--- Problem statement ---
Take from the entries below the stretch from the line with "You are a computer-use" through the line with "Task: Click the Done button", and return it exactly, leaving the pictures out.

--- Task material ---
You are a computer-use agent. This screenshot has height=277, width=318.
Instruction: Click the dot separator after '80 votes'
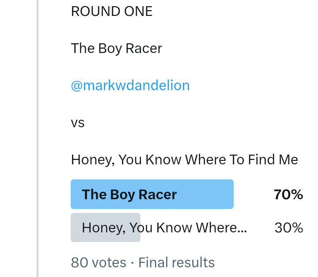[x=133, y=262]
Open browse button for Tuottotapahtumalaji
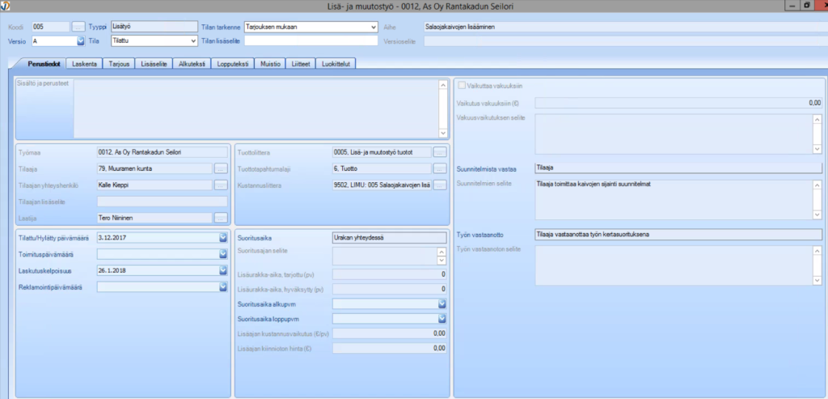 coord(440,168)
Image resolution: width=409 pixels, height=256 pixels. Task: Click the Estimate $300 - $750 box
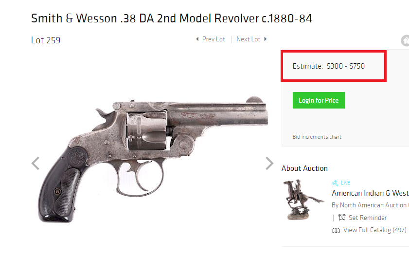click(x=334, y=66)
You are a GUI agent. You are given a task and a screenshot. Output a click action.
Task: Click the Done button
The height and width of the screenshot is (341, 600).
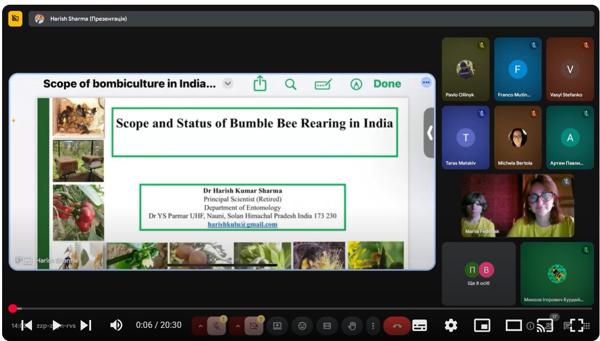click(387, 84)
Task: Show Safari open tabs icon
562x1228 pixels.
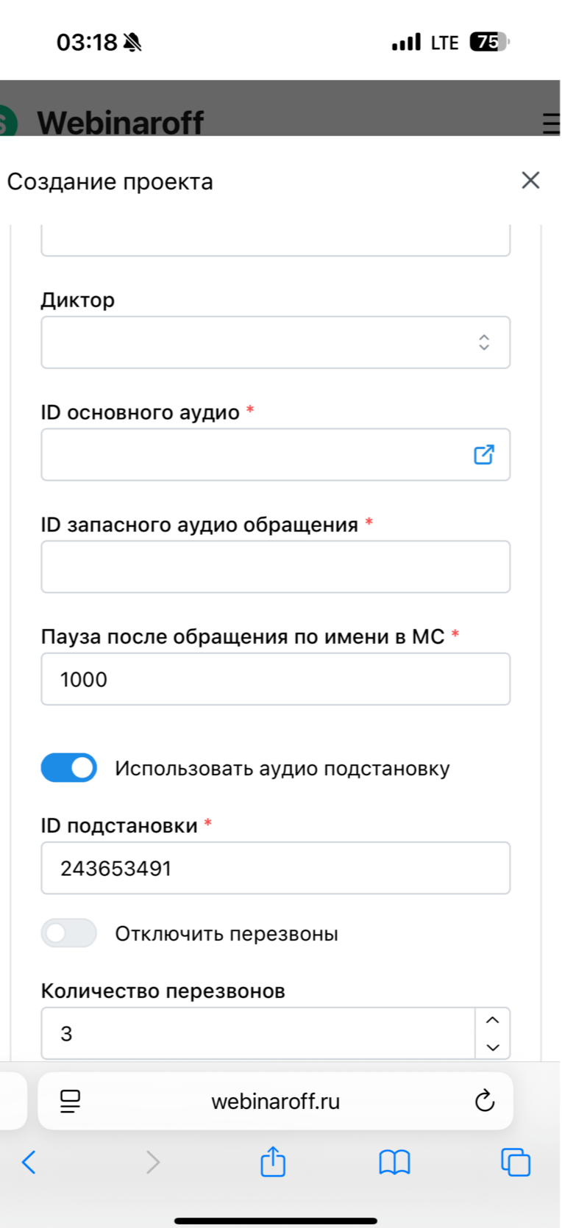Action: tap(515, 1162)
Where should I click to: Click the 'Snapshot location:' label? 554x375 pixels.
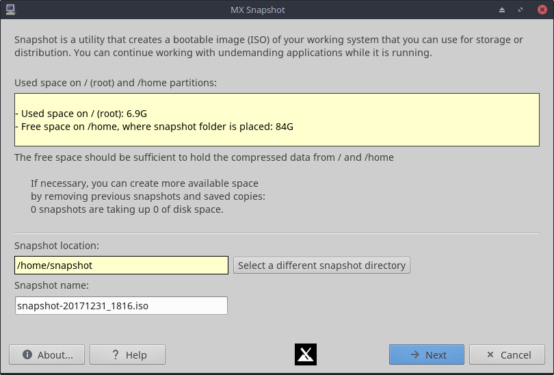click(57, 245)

* * *

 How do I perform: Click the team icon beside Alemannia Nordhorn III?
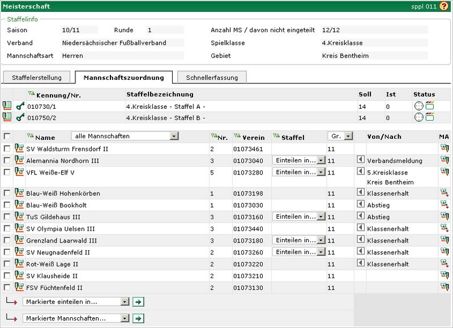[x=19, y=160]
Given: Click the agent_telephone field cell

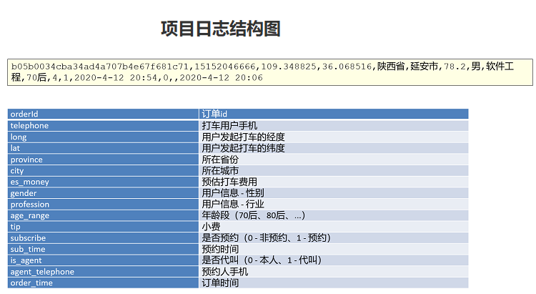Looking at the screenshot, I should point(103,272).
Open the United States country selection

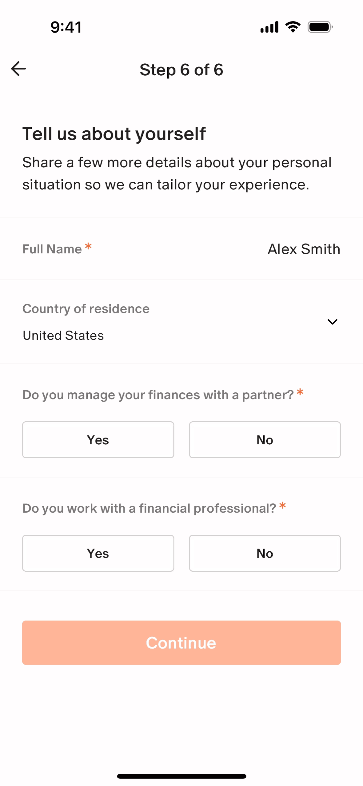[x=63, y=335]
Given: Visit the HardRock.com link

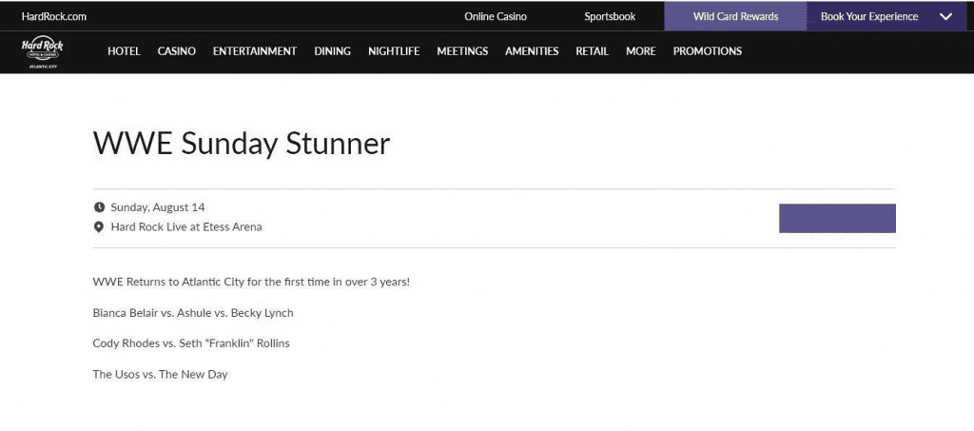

--- Answer space ---
You are a computer-use agent. This screenshot has height=277, width=318.
Instruction: Click the dot separator after '80 votes'
[x=133, y=262]
Open browse button for Tuottotapahtumalaji
 coord(440,168)
Image resolution: width=409 pixels, height=256 pixels. Task: Click the Estimate $300 - $750 box
click(x=334, y=66)
You are a GUI agent. You are given a task and a screenshot. Output a click action.
Task: Click the Done button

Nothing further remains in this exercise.